O governador do Mato Grosso, Mauro Mendes se reelegeu no primeiro turno de 2022 com uma expressiva vitória, tornando-se poderoso aliado do ex-presidente Jair Bolsonaro no Centro-Oeste. A musculatura conquistada nas urnas foi transformada, no entanto, numa ferramenta para perseguir adversários numa sucessão de denúncias que tramitam no estado e também nos órgãos federais, em Brasília.

Entre seus alvos estão 17 jornalistas de veículos de Cuiabá que publicaram ou reproduziram reportagens, algumas delas sobre operações da Polícia Federal, apontando suposto envolvimento do filho do governador, Luiz Antônio Taveira Mendes, com mineração ilegal.

O mais atacado é o repórter Alexandre Aprá, dono do site “Isso É Notícia”, que em 2021 acusou o governador, sua mulher, Virgínia, e o publicitário Ziad Fares, amigo da família e à época detentor de contratos com o governo estadual, como contratantes de um detetive particular que tentou forjar um flagrante por pedofilia para destruir a reputação do jornalista como retaliação a matérias sobre licitações suspeitas.

Detetive particular

A trama foi desvendada por um repórter investigativo que, ao perceber que Aprá corria risco de ser morto pelo detetive Ivancury Barbosa, o suposto contratado, se infiltrou no esquema como “ajudante”, gravou tudo, em vídeo e áudio, e entregou à TV Record, que deu a história numa reportagem de 20 minutos no Domingo Espetacular em setembro de 2021.

Sem perceber que estava sendo gravado, o detetive detalha as tratativas que diz ter feito com Virgínia e Fares e conta que sua missão era atrair Aprá para um programa sexual com um menor, uma armadilha que terminaria com prisão em flagrante do jornalista por pedofilia.

Conta também que a contrapartida por seu trabalho seria a regularização de uma gleba de terras na região do Xingu.

Procurado à época pelo repórter Lumi Zùnica, da Record, Mendes negou que conhecesse o detetive. Zùnica, até então, só havia falado com Mendes. Dez minutos depois de desligar o telefone, o detetive ligou para ele tentando desmentir o que dissera nas gravações, para aliviar a família Mendes, o que deixou a suspeita de que alguém que soube da entrevista que só ele e Mendes sabiam e teria acionado Ivancuri Barbosa.

No mesmo período o governador partiu para a retaliação pedindo investigações por “difamação, calúnia e organização criminosa” à Polícia Civil, que atendeu todos os pleitos de seu advogado, Hélio Nishiyama, empossado nesta quarta-feira, 21, como novo desembargador do Tribunal de Justiça do Mato Grosso (TJMT) nomeado por Mendes dentro do quinto constitucional que caberia à OAB estadual indicar.

“Estou sendo alvo da polícia paralela do governador.”

★ ★ ★

> [Tarefas a fazer]:
A) Copie da reportagem, palavra por palavra, o trecho que vai de "A trama foi" até "setembro de 2021.".
B) Responda com base na reportagem:
(i) Quantos jornalistas de veículos de Cuiabá estão entre os alvos do governador?
(ii) Qual é o nome do site de Alexandre Aprá?
(iii) Em que programa da TV Record a história foi ao ar?
Os dados não têm nenhuma relação com a reportagem.

> [Dados registrados]:
★ ★ ★

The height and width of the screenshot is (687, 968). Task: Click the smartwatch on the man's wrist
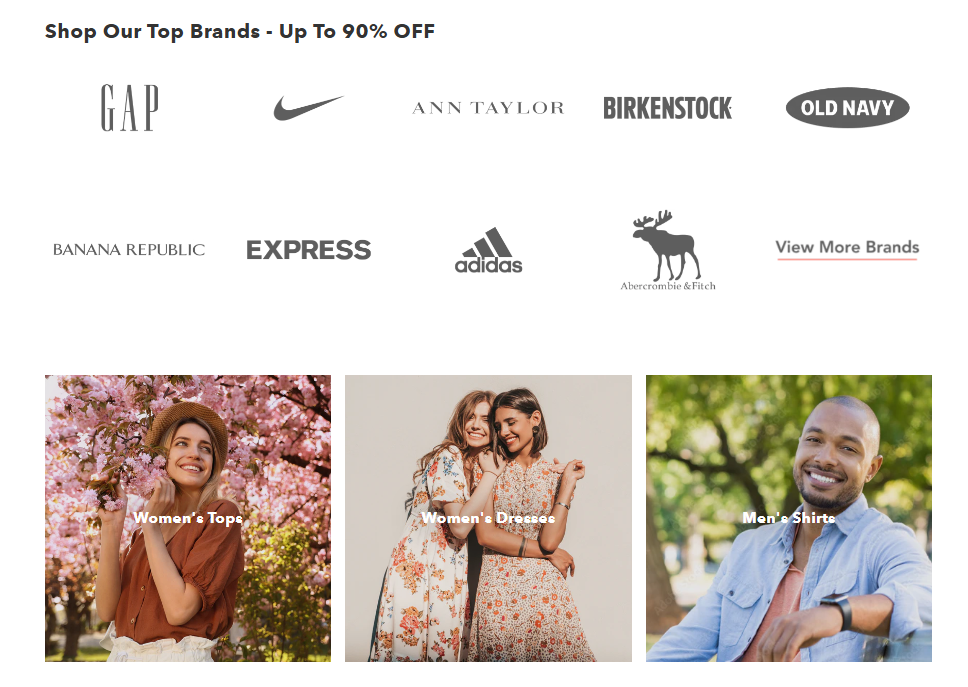[840, 610]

★ ★ ★

> [Respostas dos exercícios]:
A)
A trama foi desvendada por um repórter investigativo que, ao perceber que Aprá corria risco de ser morto pelo detetive Ivancury Barbosa, o suposto contratado, se infiltrou no esquema como “ajudante”, gravou tudo, em vídeo e áudio, e entregou à TV Record, que deu a história numa reportagem de 20 minutos no Domingo Espetacular em setembro de 2021.

B)
(i) 17 jornalistas.
(ii) "Isso É Notícia".
(iii) No Domingo Espetacular, em setembro de 2021.